- **Task prompt**
Given the entries that follow, write out exactly the lines starting at the one containing "未分類 (19, 1199)" and ending at the one containing "ONLINE SHOPへ (109, 536)", both ends included, and only those.

- **Entries supplied**
==============================
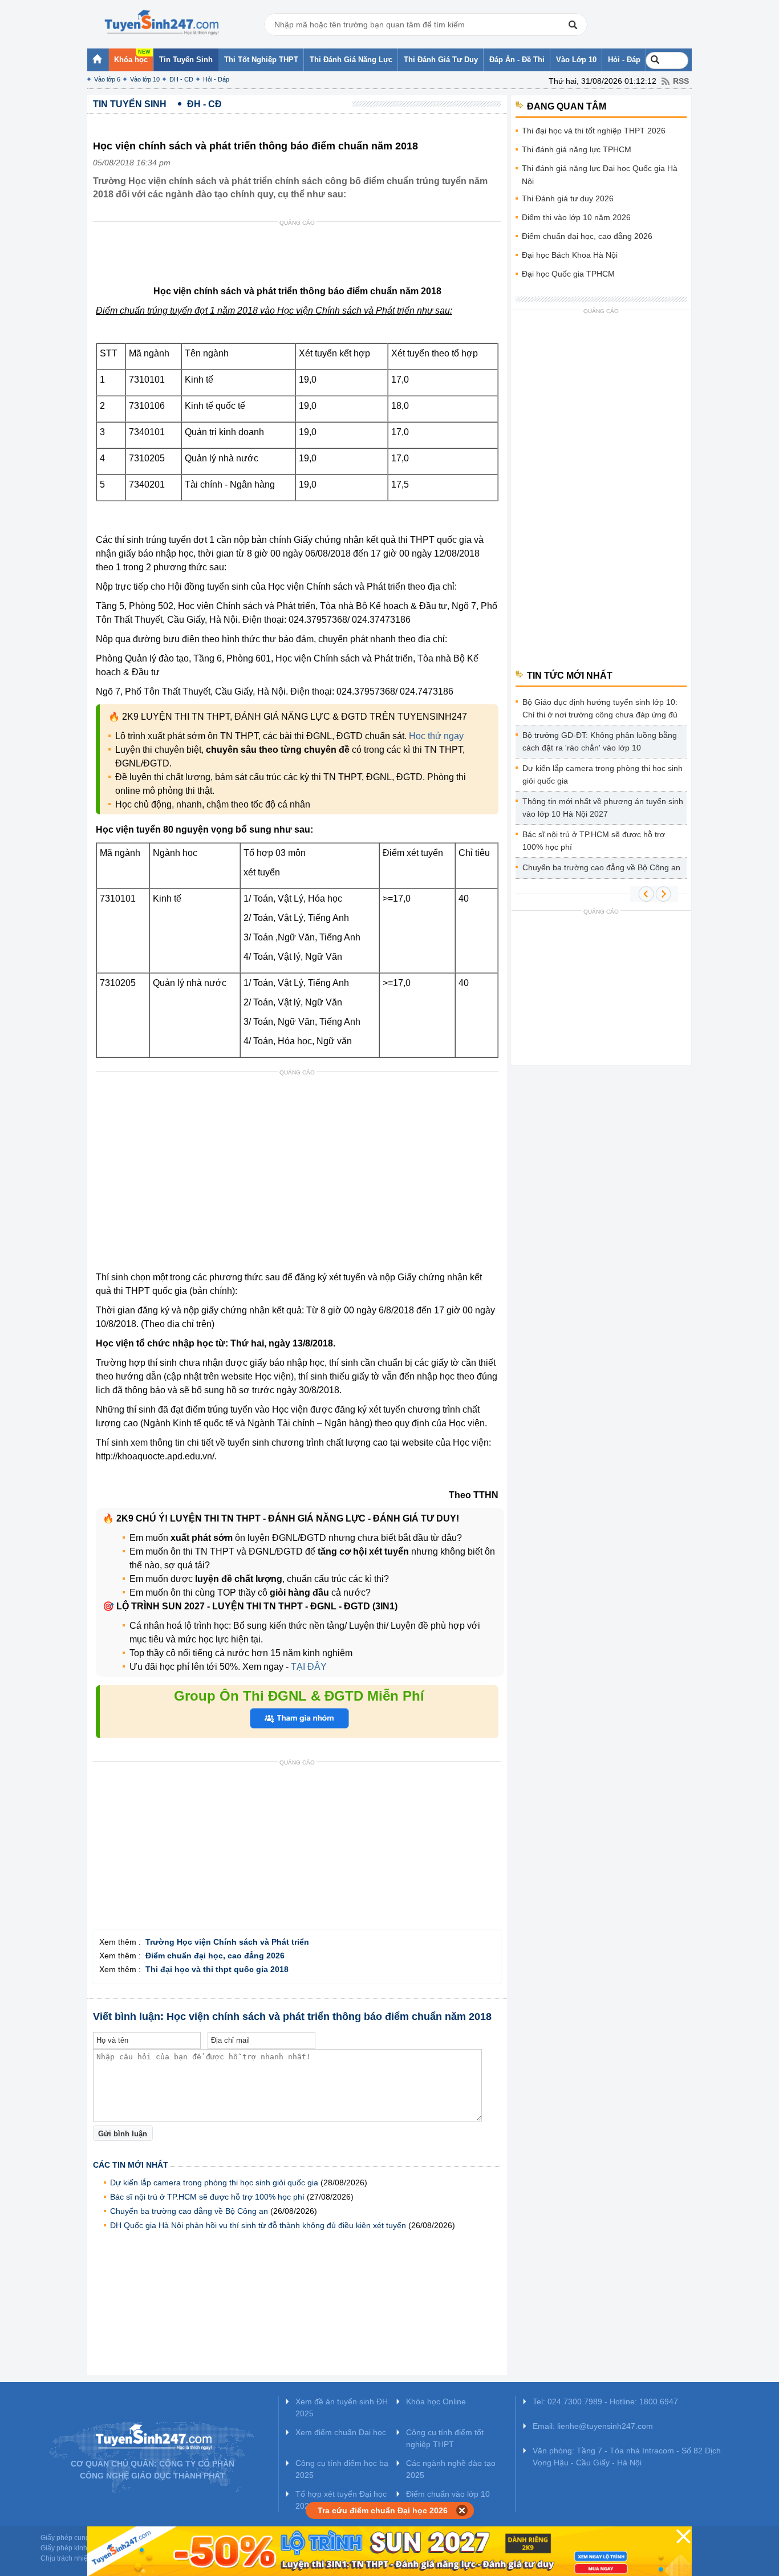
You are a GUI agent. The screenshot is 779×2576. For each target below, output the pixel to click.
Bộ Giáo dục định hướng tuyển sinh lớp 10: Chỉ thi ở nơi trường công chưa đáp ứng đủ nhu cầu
==============================
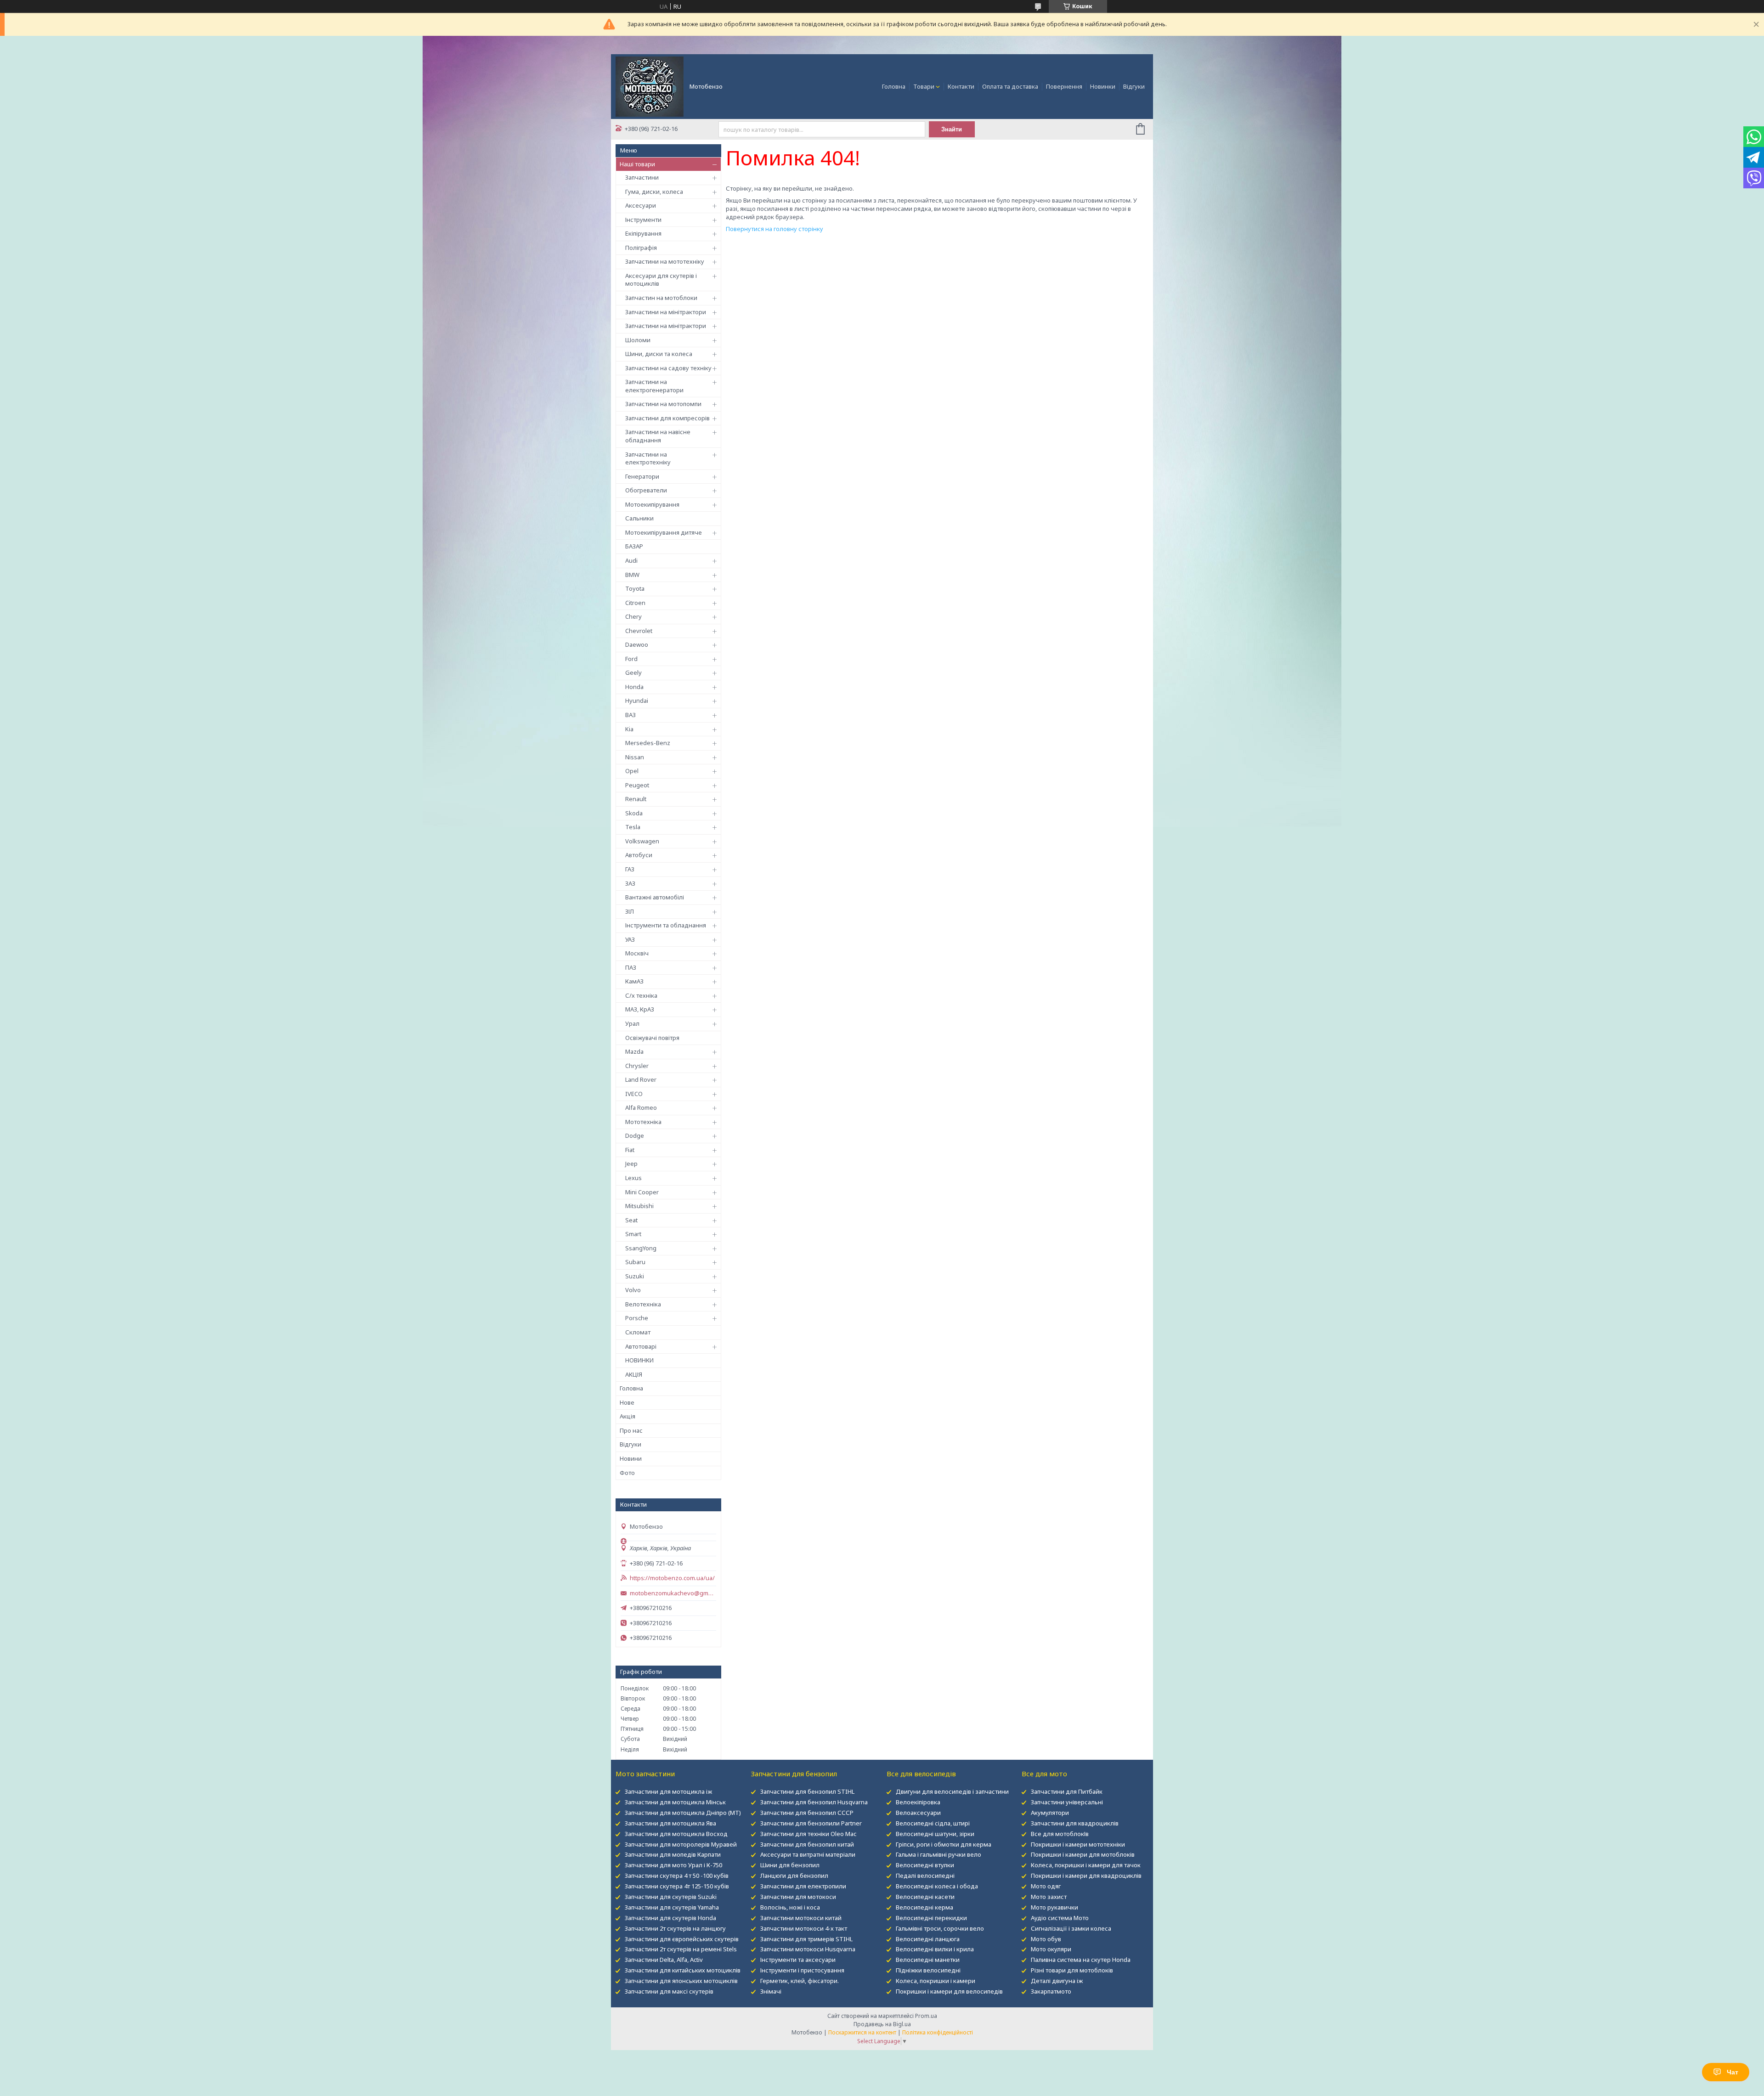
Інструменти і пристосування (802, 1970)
==============================
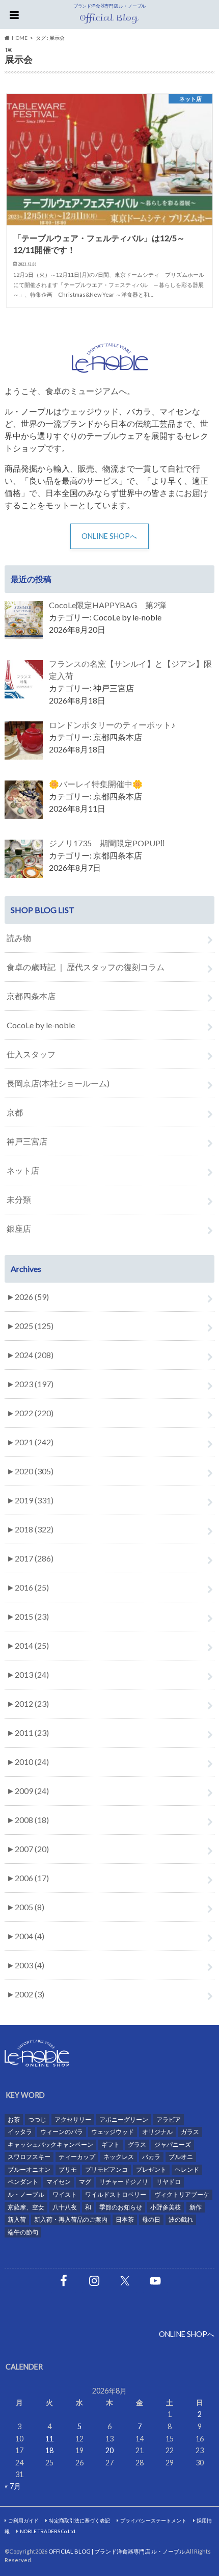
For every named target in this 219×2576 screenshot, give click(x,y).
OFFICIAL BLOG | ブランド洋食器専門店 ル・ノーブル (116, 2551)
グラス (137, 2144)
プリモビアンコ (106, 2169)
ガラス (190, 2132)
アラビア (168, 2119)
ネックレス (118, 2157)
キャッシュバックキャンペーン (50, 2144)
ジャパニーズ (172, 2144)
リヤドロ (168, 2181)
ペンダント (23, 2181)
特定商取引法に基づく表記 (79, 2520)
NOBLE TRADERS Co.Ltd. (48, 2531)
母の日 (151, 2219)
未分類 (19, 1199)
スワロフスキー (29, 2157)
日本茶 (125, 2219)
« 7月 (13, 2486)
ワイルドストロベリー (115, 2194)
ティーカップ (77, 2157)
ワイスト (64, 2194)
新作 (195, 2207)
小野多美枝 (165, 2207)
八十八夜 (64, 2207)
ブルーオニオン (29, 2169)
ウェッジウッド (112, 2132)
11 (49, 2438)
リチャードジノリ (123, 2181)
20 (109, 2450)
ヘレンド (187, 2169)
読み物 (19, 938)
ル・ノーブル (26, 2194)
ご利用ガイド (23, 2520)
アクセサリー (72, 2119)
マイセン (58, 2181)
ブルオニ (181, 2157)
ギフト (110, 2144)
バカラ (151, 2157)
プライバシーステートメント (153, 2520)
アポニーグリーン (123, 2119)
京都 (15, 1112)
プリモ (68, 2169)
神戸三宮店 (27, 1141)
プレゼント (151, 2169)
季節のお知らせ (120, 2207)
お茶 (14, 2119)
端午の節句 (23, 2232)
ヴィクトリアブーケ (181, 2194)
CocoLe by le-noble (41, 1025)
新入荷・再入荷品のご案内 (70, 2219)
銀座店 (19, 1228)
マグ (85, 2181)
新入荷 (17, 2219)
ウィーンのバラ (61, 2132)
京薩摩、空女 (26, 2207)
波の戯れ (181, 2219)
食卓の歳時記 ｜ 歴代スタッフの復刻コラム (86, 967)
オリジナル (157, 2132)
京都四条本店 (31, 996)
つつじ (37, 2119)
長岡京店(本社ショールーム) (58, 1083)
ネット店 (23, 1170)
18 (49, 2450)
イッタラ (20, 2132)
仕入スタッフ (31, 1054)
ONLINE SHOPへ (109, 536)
==============================
- **Written answer**
未分類 (19, 1199)
スワロフスキー (29, 2157)
日本茶 (125, 2219)
« 7月 (13, 2486)
ワイルドストロベリー (115, 2194)
ティーカップ (77, 2157)
ワイスト (64, 2194)
新作 (195, 2207)
小野多美枝 (165, 2207)
八十八夜 (64, 2207)
ブルーオニオン (29, 2169)
ウェッジウッド (112, 2132)
11 (49, 2438)
リチャードジノリ (123, 2181)
20 (109, 2450)
ヘレンド (187, 2169)
読み物 (19, 938)
ル・ノーブル (26, 2194)
ご利用ガイド (23, 2520)
アクセサリー (72, 2119)
マイセン (58, 2181)
ブルオニ (181, 2157)
ギフト (110, 2144)
バカラ (151, 2157)
プライバシーステートメント (153, 2520)
アポニーグリーン (123, 2119)
京都 (15, 1112)
プリモ (68, 2169)
神戸三宮店 (27, 1141)
プレゼント (151, 2169)
季節のお知らせ (120, 2207)
お茶 (14, 2119)
端午の節句 (23, 2232)
ヴィクトリアブーケ (181, 2194)
CocoLe by le-noble (41, 1025)
新入荷・再入荷品のご案内 (70, 2219)
銀座店 (19, 1228)
マグ (85, 2181)
新入荷 (17, 2219)
ウィーンのバラ (61, 2132)
京薩摩、空女 (26, 2207)
波の戯れ (181, 2219)
食卓の歳時記 ｜ 歴代スタッフの復刻コラム (86, 967)
オリジナル (157, 2132)
京都四条本店 (31, 996)
つつじ (37, 2119)
長岡京店(本社ショールーム) (58, 1083)
ネット店 (23, 1170)
18 (49, 2450)
イッタラ (20, 2132)
仕入スタッフ (31, 1054)
ONLINE SHOPへ (109, 536)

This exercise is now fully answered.